Pas de transfusions - inefficaces.

AHAI froids :
Eviction du froid, Transfusions de concentrés erythrocytaires réchauffés à 37C, Rituximab ou immunosupresseurs dans les formes sévères

Corticoides et splenectomie inefficace

48
Q

Tableau clinique d’une spherocytose ?

A

Anémie chronique , ictére/subictére +/- splénomegalie

49
Q

Test à l’EMA pour la spherocytose principe ?

A

Marquage des hématies à l’eosine 5 maleimide - marqueur fluorescent se liant de façon covalente aux gpments NH2 et SH accessibles à la surface des hématies. 80% fluorescence lié aux proteines de bde 3 => intensité de la fluorescence diminué si spherocytose.

50
Q

Ektacytometrie en gradient osmolaire, diagnostic de la spherocytose ?

A

Etude de la deformabilité des hématies soumises à une force de cisaillement cste par variation en continu de l’osmolarité du milieu de suspension. - reservée à des labos specialisées

Diagnostic de toutes les anémies hémolytoques constitutionnelles de l’homme.

51
Q

Médicaments CI si déficit en G6PD ?

A

Antipaludiques : chloroquine,quinine,
Sulfamides antibactériens : sulfaméthoxazole , sulfadiazine
Quinolones : acide nalidixique , ciprofloxacine, levofloxacine
Spiramycine, trimethoprime
Sulfamides hypoglycemiants : glibenclamide, gliclazide

Utilisation possible avec précaution : acide acetylsalicylique, paracetamol, acide ascorbique

52
Q

Diagnostic biologique G6PD deficience ?

A

Crise hémolytique => bilan hemolyse +
Anémie régenerative, bite cells, hématies ghosts au frottis.

Recherche des corps de Heinz (coloration supravitale) - bleu de cresyl.

  • recherche positive au sébut de la crise
  • recherche provoquée par ajout d’un oxydant en dehors de crise

Dosage de l’activité enzymatique par spectrophotometrie quantitative - à réaliser à distance d’un episode hémolytique car risque des données erronées suite à l’erythrocytose.
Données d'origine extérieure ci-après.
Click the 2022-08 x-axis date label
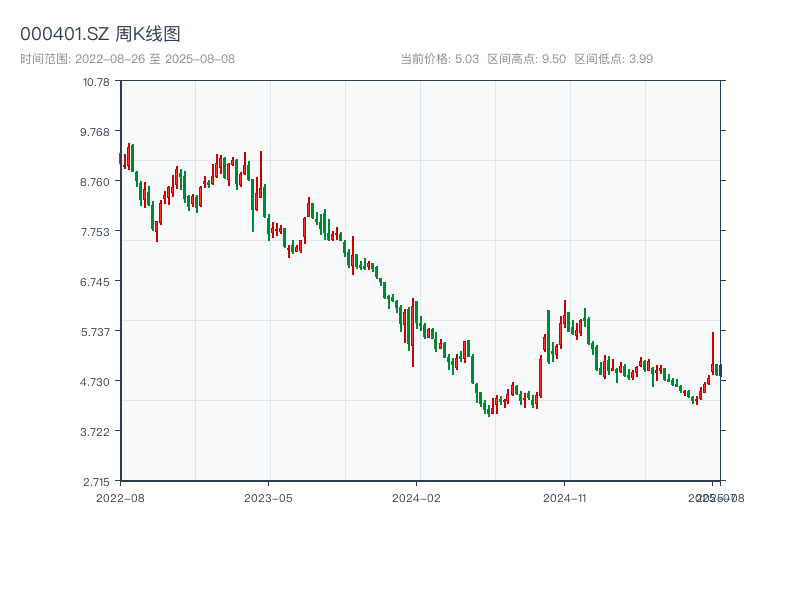Image resolution: width=800 pixels, height=600 pixels. [x=120, y=497]
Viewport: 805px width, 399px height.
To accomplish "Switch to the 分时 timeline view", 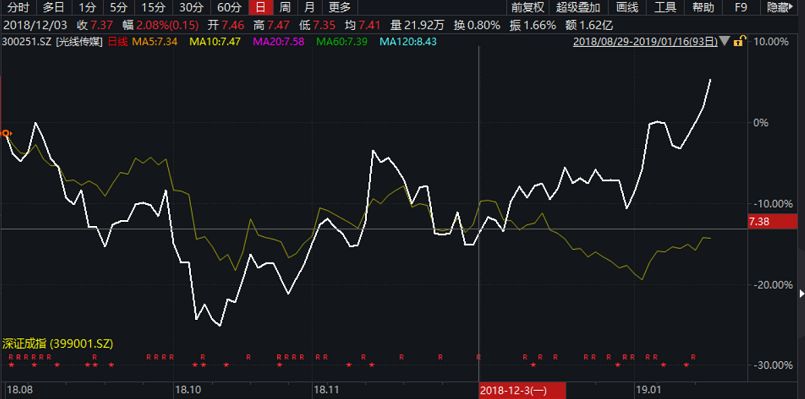I will pyautogui.click(x=18, y=7).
Dosage pyruvate kinase et hexokinase conseillé

Biologie moleculaire - confirmation , expliquer le risque personnel et familial

53
Q

Prise en charge G6PD ?

A

Prise en charge de l’hémolyse: évolution favorable, exsanguino transfusion si hémolyse sévère

Eviction des facteurs déclenchants.

Si hémolyse chronique : folates, tocopherol (vit E) , eviter la supplementation en fer si absence de carence

54
Q

Ttment d’un deficit en pyruvate kinase ?

A

Transfusions selon les besoins (formes les plus graves)
Chélation du fer si hémochromatose secondaire
Supplementation en folates
Cholecystectomie si lithiase biliaire pigmentaire
Splenectomie chez le patient deficitaire en pyruvate kinase.